### Short task
Copy the lines below word for word, leaving out the pictures.

### Supplied information
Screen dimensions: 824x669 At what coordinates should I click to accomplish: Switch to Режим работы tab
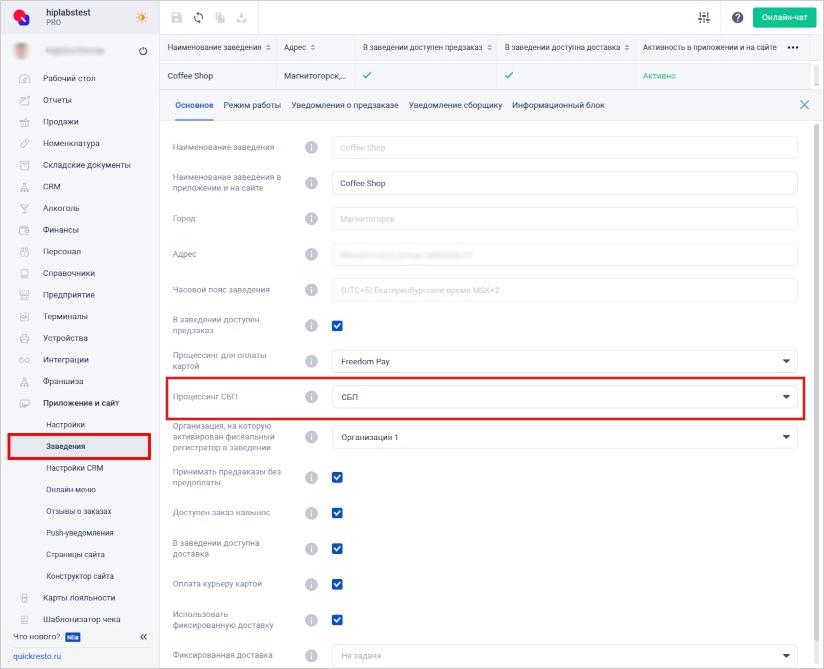pos(252,105)
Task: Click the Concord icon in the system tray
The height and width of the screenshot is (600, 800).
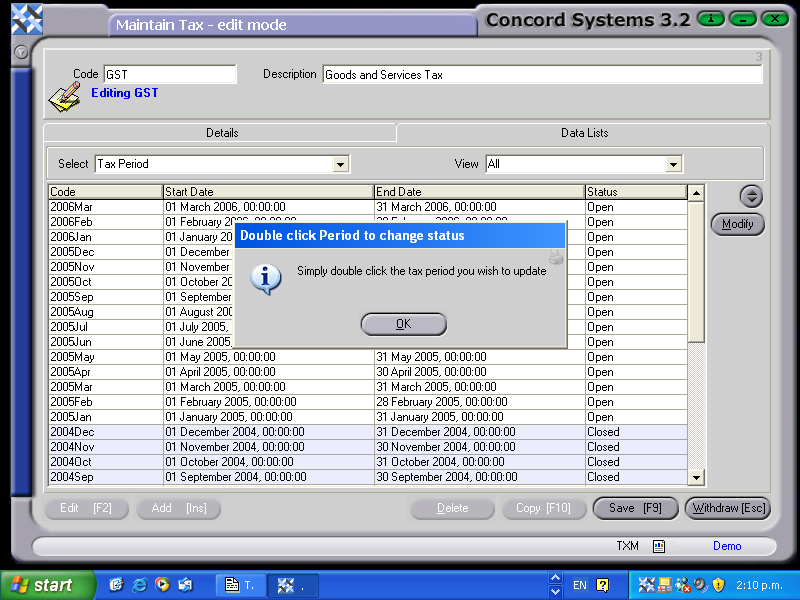Action: (646, 585)
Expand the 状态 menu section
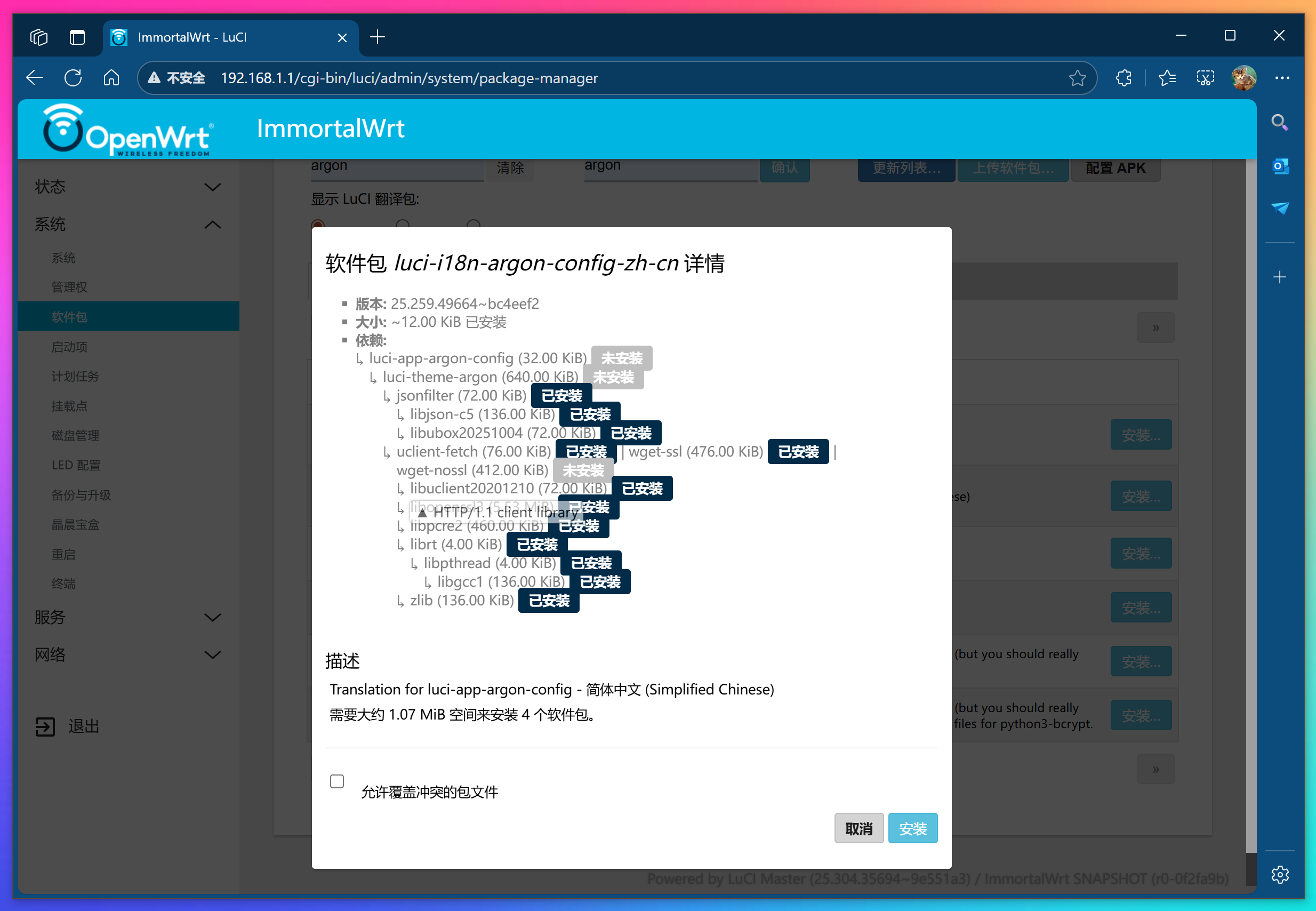The height and width of the screenshot is (911, 1316). coord(128,187)
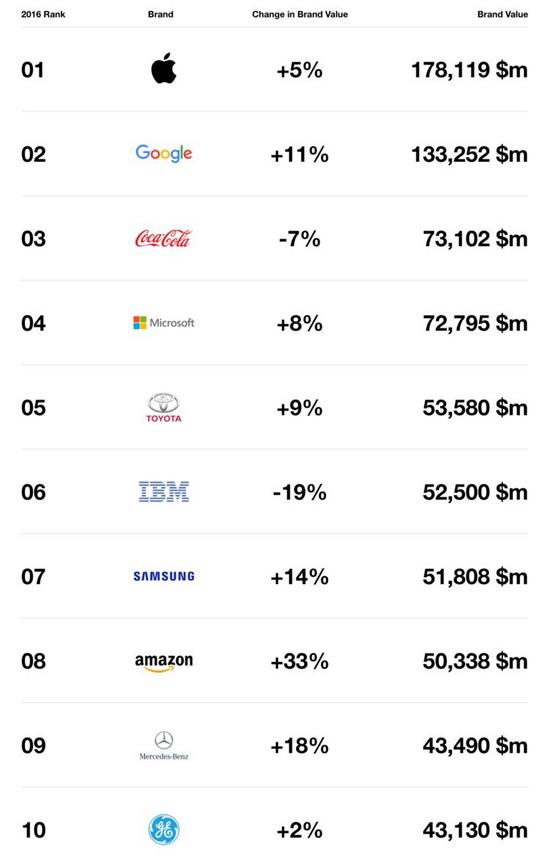The image size is (550, 868).
Task: Select Coca-Cola's -7% change figure
Action: (x=299, y=239)
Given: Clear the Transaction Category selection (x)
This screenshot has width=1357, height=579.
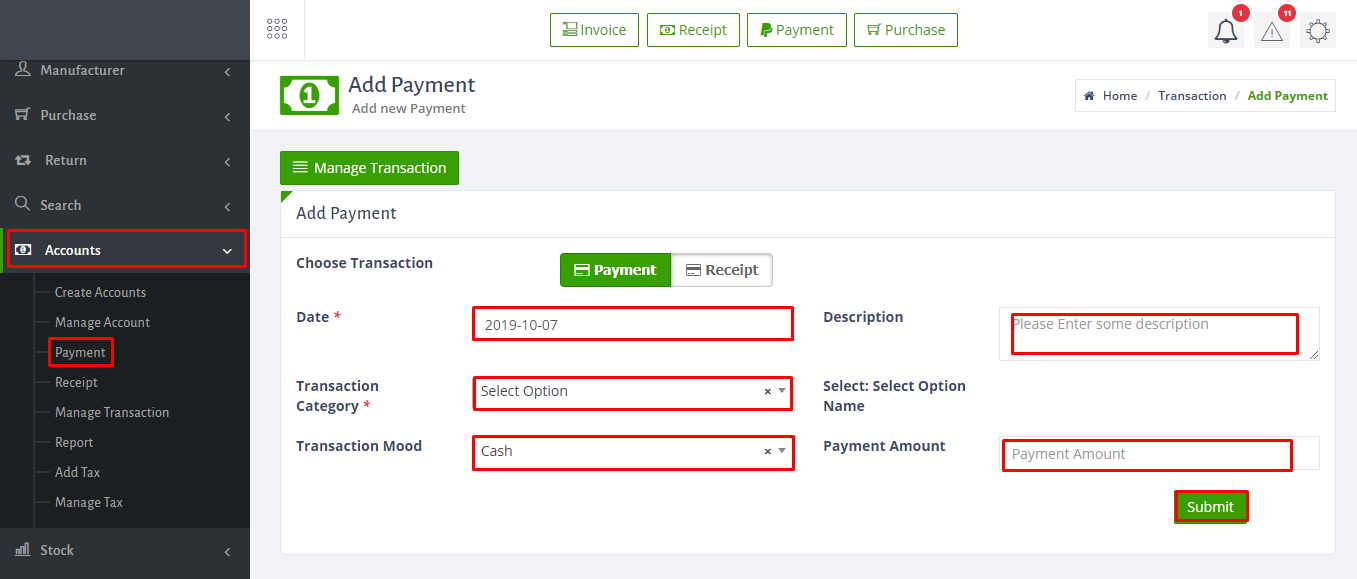Looking at the screenshot, I should (767, 392).
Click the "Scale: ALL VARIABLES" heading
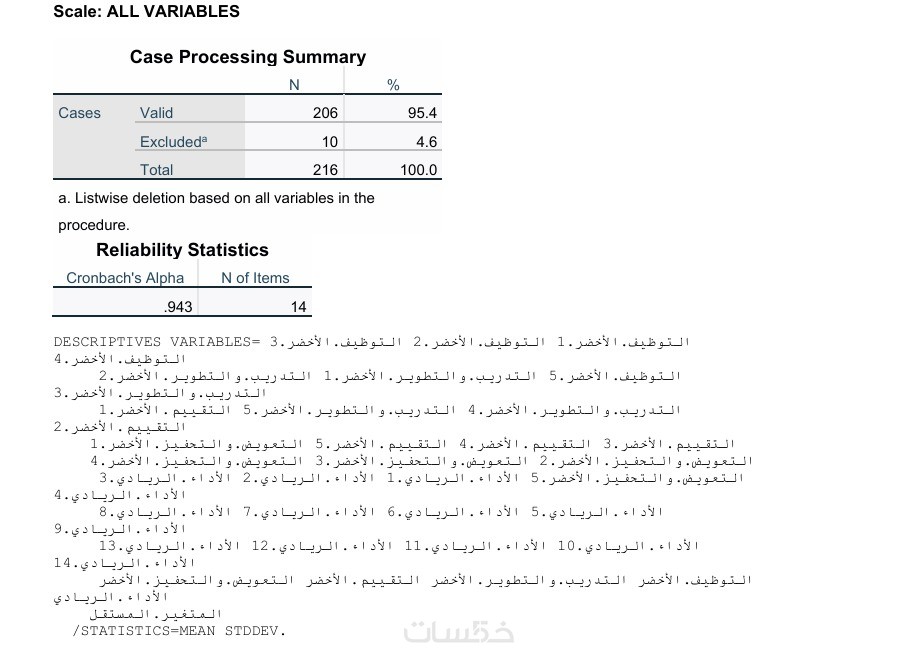919x656 pixels. click(146, 12)
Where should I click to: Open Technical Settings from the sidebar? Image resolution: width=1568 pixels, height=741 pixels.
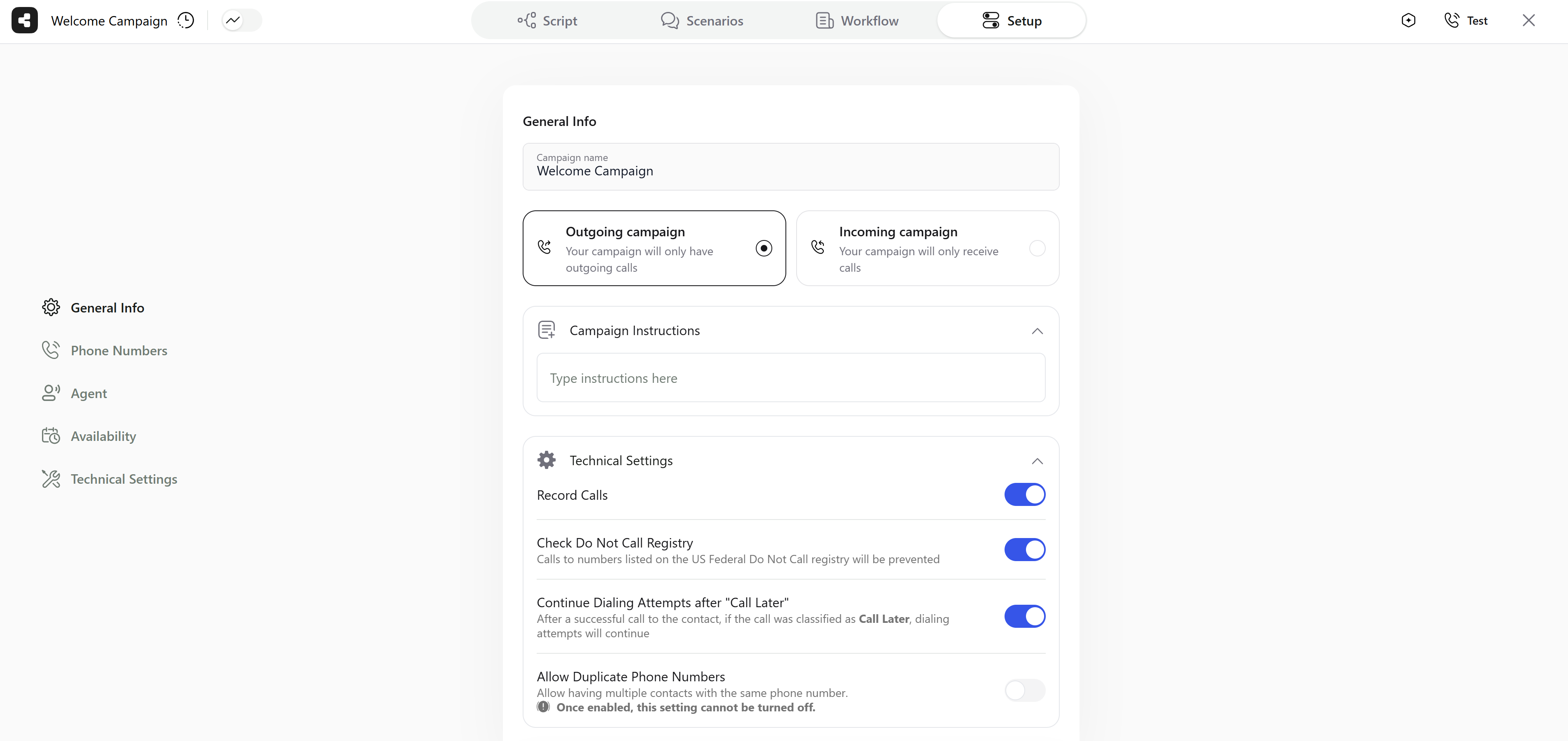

### Finished exercise
Screen dimensions: 824x669 At what coordinates should I click to accomplish: Switch to Режим работы tab
pos(252,105)
Task: Click the Concord icon in the system tray
The height and width of the screenshot is (600, 800).
Action: (646, 585)
Expand the 状态 menu section
The height and width of the screenshot is (911, 1316). coord(128,187)
The image size is (550, 868).
Task: Select Coca-Cola's -7% change figure
Action: (x=299, y=239)
Given: Clear the Transaction Category selection (x)
This screenshot has width=1357, height=579.
Looking at the screenshot, I should (767, 392).
Click the "Scale: ALL VARIABLES" heading
919x656 pixels. click(146, 12)
Where should I click to: Open Technical Settings from the sidebar? Image resolution: width=1568 pixels, height=741 pixels.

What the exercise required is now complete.